No es de extrañar, pues, que los liderazgos hayan irrumpido de modo determinante en la competición político-electoral española. Que ensayen presentarse bajo nuevas formas y estilos en medio de un clima de indefinición y reajuste ideológico, provocado por una descarnada crisis económica y sociolaboral que trae aparejada asimismo crisis aguda de expectativas y valores. La ciudadanía busca en los liderazgos el antídoto contra la mordedura de una profunda desafección política, la salida a un colapso de credibilidad que afecta tanto a actores e instituciones políticas como a agentes sociales y económicos, la respuesta salvadora a una crisis de identidad colectiva que amenaza con provocar la desmembración del Estado. El liderazgo posee un potente contenido ilusionante y simbólico.

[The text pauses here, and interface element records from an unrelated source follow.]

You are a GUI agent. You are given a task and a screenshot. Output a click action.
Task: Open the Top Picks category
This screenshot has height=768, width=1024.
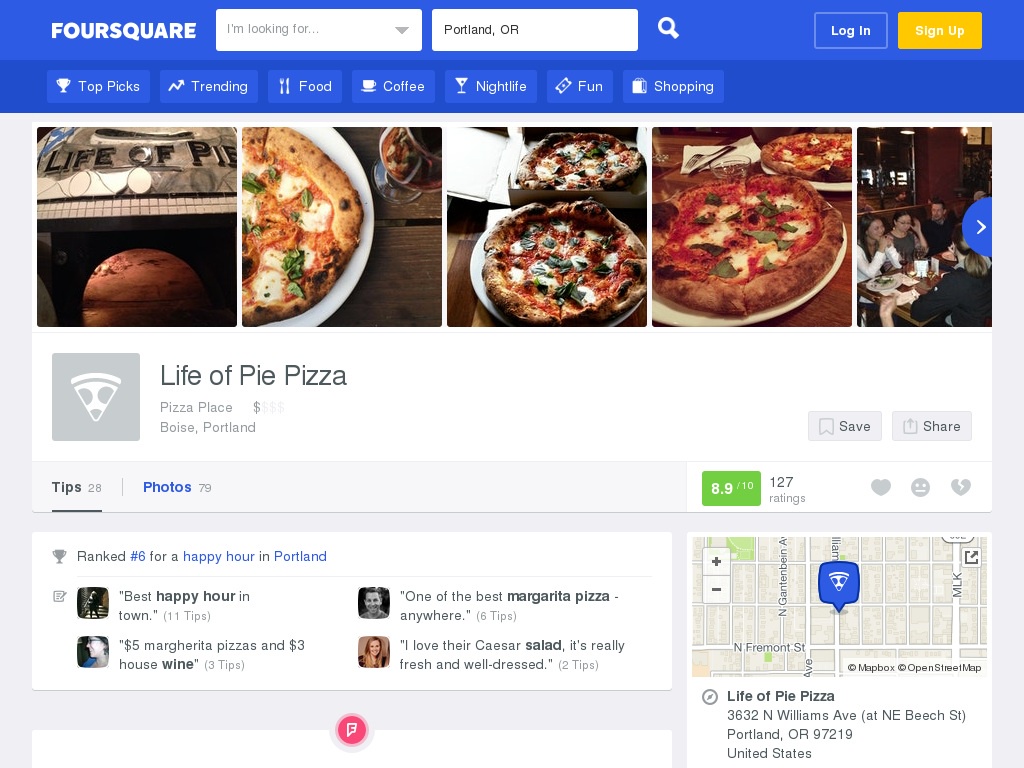pyautogui.click(x=99, y=86)
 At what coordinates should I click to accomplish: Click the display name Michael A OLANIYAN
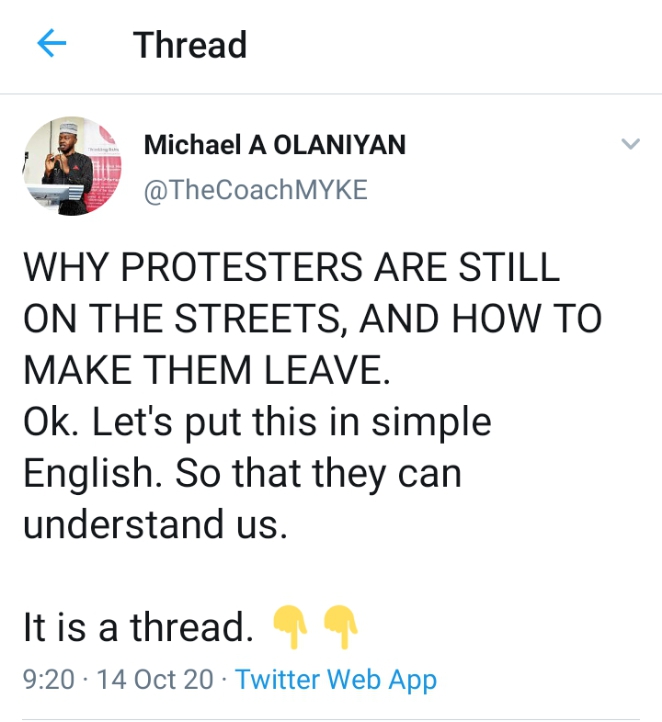click(x=274, y=145)
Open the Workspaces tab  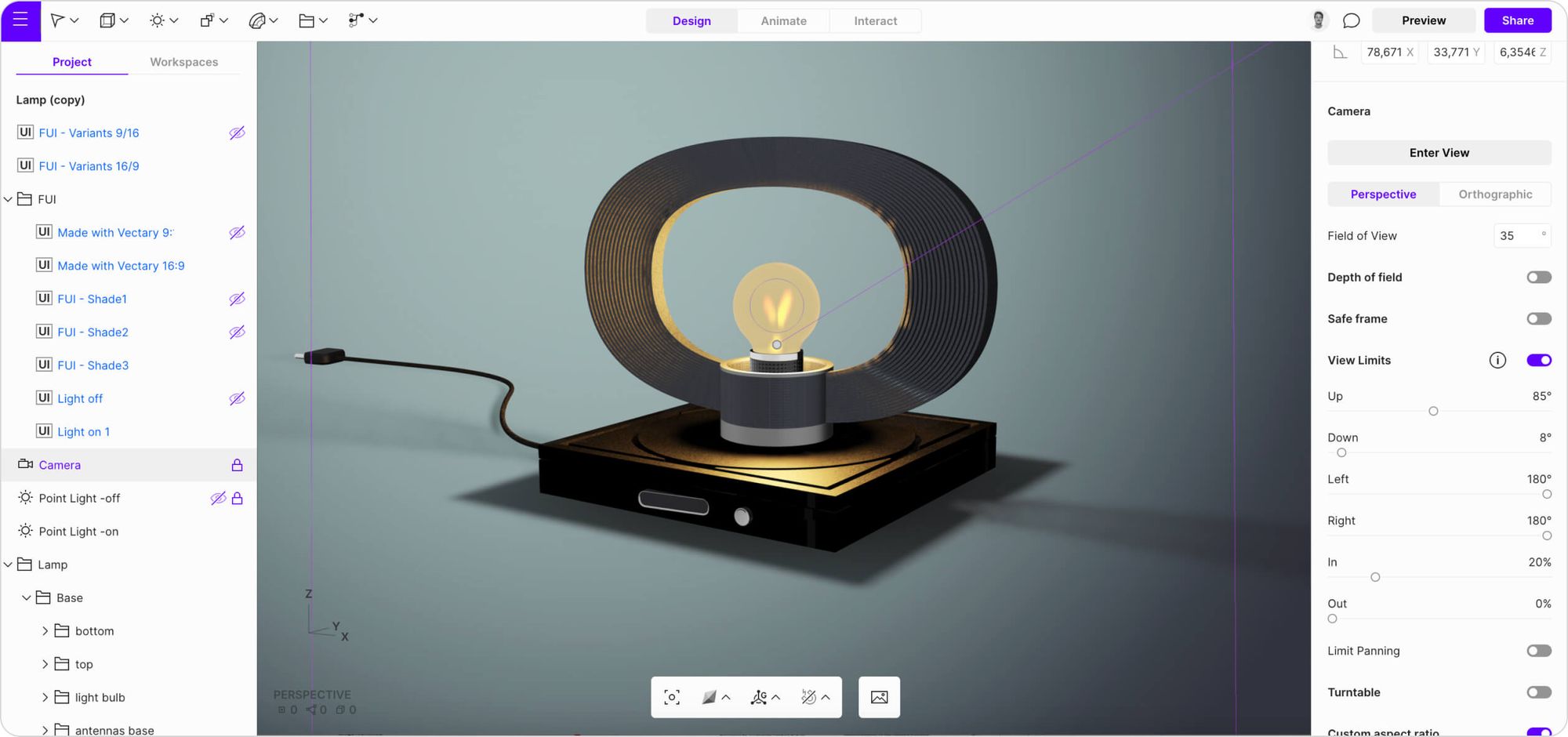[x=184, y=61]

No puede extrañarnos que, como decía Ortega,  el hombre de la calle encienda la lámpara de Diógenes y ande buscando un candidato entre los hombres y un hombre entre los candidatos.

Puesto que las elecciones constituyen en democracia el escenario competitivo por excelencia, es en ellas donde los líderes han de confirmar su condición de tales, no solo estando a la altura de las expectativas de sus seguidores, sino también dando la talla ante quienes no le votarán pero estarían llamados, llegado el caso, a respetar su autoridad. En el moderno mercado electoral, el líder personifica y sintetiza el conjunto de la oferta con que su partido se presenta a los electores y solicita su voto.

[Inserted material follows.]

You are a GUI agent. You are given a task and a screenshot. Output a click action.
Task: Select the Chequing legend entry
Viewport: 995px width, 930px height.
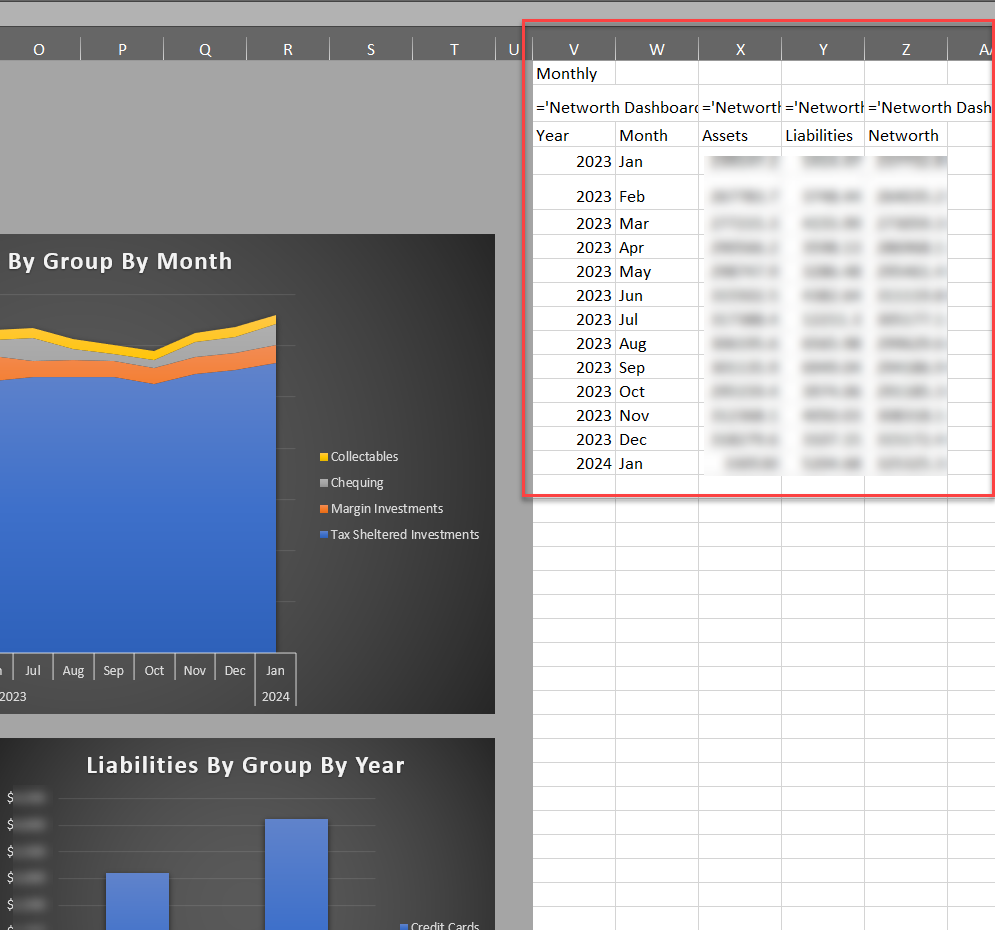click(x=357, y=483)
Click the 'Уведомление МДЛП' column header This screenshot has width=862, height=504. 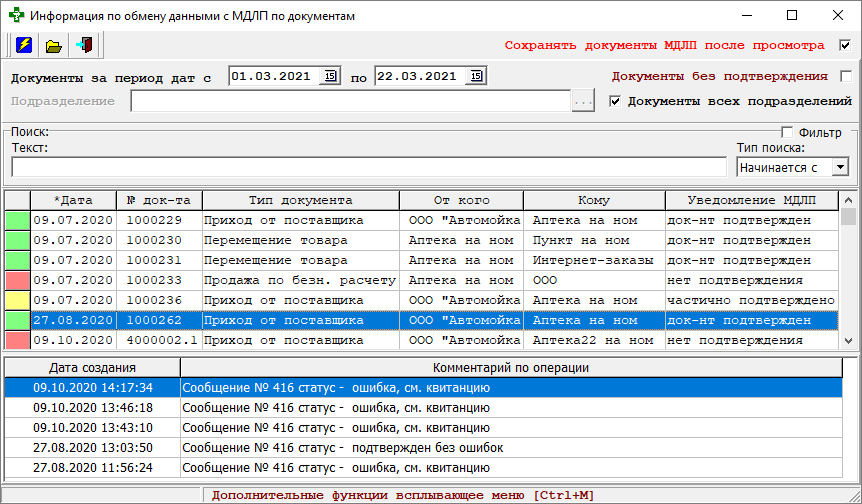750,200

En efecto, a través del liderazgo, el elector identifica y valora todos y cada uno de los planos que integran esa oferta electoral: las señas de identidad histórico-ideológicas de la organización por la que el líder se presenta, que van asociadas a una cierta cultura de partido y configuran su imagen de marca; la coherencia y credibilidad del “programa electoral”; el balance retrospectivo de los resultados que avalan la gestión y los comportamientos de etapas anteriores; la capacidad y habilidad del equipo de personas que habrá de gestionar las futuras cuotas de poder institucionalizado que el partido alcance; como asimismo las expectativas existentes en torno a las alianzas tácticas que se suscribirán, de ser necesarias, en la futura formación de gobiernos. Esos cinco planos conforman en esencia una oferta compleja, articulada de forma a la vez explícita e implícita, con la que un partido compite de hecho con los demás por el favor de los electores. E insisto, estos tienden a percibirla, y a “comprarla” o no,  en función de la “ecuación personal del líder” y del “estilo de liderazgo” por el que éste se distingue.

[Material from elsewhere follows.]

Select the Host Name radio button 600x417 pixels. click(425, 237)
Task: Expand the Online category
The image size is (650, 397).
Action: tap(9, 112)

En nuestra España democrática hemos conocido estilos muy diversos de liderazgo. Los encarnados por cada uno de los seis presidentes del Gobierno, por ejemplo, lo han dejado más que patente. Pero la singularidad de la arena electoral de diciembre de 2015, por esa confluencia de factores que antes he señalado, es que no menos de cuatro opciones políticas realmente competitivas (esto es, con posibilidades de gobernar, en solitario o en  coalición) buscan ante todo poner en valor un estilo propio de hacer política que “venden” asociado a un determinado “estilo de liderazgo”.  En este marco, el debate electoral aboca a confrontar lo emergente frente a lo agotado, lo maduro frente a lo imberbe, lo experimentado frente a lo bisoño, lo prudente frente a lo temerario, lo rancio frente a lo fresco, lo sano frente a lo corrupto, lo indolente frente a lo comprometido, lo egoísta frente a lo generoso, lo alentado por ideas frente a lo vinculado a intereses, lo responsable frente a lo desaprensivo, lo arriesgado frente lo que tiene un valor de refugio, lo antiguo frente a lo nuevo. Cada actor muestra su oferta a través del cristal que más le conviene y que él mismo ha fabricado. Pero, al menos si hacemos caso a las series de estudios cualitativos, queda claro que esta competición electoral se presenta transformada por el énfasis puesto en destacar las diferencias entre estilos de liderazgo. Ellas han contribuido decisivamente a rediseñar radicalmente el escenario. Y muy probablemente los resultados del día 20 no puedan ser explicados sin tenerlo en cuenta. Los electores tienen la palabra. Pero lo que marque distancias será el liderazgo, no lo duden.